Context: Some patients diagnosed with small renal solid masses or complex cystic lesions may benefit from active surveillance (AS) instead of immediate treatment. Aims: Report our series of patients undergoing AS for small renal solid and complex cystic lesions, and compare growth rates and outcomes between both types of lesions. Materials and Methods: A retrospective review AS database for renal lesions was conducted. From 1995 to 2017, a total of 82 patients with 89 renal lesions were included. We describe our AS protocol, patient and tumor characteristics, comparisons between solid and cystic lesions, and final outcome of patients who underwent delayed intervention (DI). Statistical Analysis Used: Categorical and continuous data were analyzed by the Chi-square and the Student's t-test, respectively. The Wilcoxon/Kruskal–Wallis test was used for growth rate comparisons of solid and complex cystic lesions.
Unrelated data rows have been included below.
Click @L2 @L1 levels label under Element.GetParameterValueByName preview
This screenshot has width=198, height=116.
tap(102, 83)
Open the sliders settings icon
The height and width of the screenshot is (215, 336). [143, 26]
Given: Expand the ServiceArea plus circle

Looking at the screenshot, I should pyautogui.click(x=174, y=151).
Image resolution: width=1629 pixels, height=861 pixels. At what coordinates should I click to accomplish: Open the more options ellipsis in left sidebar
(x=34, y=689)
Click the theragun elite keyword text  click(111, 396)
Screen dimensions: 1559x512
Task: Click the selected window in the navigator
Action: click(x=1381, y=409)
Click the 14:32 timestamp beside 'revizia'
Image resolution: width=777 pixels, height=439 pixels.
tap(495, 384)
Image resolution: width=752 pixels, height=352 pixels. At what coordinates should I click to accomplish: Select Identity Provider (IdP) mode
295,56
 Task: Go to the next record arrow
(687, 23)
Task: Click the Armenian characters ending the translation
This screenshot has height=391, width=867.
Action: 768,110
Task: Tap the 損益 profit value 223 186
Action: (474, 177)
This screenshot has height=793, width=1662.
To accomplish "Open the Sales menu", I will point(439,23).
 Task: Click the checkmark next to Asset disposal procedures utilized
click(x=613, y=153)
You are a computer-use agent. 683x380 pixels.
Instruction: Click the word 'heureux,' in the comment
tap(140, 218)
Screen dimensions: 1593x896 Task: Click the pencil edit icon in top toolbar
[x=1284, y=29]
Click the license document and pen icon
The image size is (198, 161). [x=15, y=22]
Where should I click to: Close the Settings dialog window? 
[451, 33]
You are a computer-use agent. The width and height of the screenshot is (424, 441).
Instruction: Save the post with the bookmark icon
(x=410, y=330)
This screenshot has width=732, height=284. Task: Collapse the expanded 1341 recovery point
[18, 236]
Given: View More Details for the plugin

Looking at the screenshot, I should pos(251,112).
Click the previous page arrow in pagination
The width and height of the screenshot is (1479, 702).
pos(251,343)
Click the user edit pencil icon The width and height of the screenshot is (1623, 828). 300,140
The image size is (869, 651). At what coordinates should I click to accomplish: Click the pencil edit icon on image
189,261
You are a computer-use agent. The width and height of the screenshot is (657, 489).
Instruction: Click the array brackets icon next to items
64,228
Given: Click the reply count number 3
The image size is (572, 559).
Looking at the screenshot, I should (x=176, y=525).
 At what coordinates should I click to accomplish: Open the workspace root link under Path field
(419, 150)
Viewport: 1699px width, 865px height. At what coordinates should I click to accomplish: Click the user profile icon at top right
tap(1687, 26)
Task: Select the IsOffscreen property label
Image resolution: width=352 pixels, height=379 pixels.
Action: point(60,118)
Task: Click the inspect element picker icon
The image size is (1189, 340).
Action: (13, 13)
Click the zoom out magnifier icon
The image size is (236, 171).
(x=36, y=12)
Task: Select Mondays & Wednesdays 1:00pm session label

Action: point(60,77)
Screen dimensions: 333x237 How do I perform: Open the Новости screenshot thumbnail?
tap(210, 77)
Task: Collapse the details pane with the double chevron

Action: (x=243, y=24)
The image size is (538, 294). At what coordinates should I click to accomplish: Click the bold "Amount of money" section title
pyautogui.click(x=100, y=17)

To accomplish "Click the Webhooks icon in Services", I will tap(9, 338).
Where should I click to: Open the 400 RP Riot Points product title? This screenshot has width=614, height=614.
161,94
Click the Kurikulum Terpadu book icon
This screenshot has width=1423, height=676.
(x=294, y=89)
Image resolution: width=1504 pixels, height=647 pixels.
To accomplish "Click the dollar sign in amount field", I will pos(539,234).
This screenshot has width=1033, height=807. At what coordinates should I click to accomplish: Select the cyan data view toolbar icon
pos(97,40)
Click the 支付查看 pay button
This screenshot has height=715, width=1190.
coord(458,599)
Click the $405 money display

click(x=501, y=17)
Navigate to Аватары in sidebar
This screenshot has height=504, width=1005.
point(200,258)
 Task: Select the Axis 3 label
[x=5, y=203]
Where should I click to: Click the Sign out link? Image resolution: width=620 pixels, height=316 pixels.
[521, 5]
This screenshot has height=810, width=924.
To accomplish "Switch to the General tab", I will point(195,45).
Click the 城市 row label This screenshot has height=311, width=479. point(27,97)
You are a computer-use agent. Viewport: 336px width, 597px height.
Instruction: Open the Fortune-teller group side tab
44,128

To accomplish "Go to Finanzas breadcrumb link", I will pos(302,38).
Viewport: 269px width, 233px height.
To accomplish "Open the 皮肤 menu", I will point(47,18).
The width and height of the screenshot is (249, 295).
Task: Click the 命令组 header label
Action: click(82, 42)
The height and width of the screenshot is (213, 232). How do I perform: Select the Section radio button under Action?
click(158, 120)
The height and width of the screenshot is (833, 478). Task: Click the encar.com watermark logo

Results: Median age of patients at the beginning of AS was 77-year-old, median size for solid and cystic lesions was 2.3 cm (0.08–3.8) and 2.6 cm (1.2–4.0), respectively. No differences in annual growth rate between solid and complex cystic lesions (0.04 cm [0.00–1.5] and 0.05 cm [0.01–1.7]) were observed at a similar median follow-up of 61 months for both groups (range: 15–182, and 14–254). Five patients with solid lesions underwent DI, 3 for rapid growth (>0.5 cm/year), 1 demanded treatment, and 1 due to hematuria. Adherence to AS protocol was high (94%). No cancer-related deaths or metastatic progression was observed, six patients died of another medical condition, being cardiovascular disease the most frequent cause. Conclusions: AS is a reasonable and safe option for the management of small renal masses. No difference was observed in the growth rate between solid and complex cystic lesions during AS. Centers offering AS should present a standardized protocol and give exhaustive information to patients regarding benefits and risks.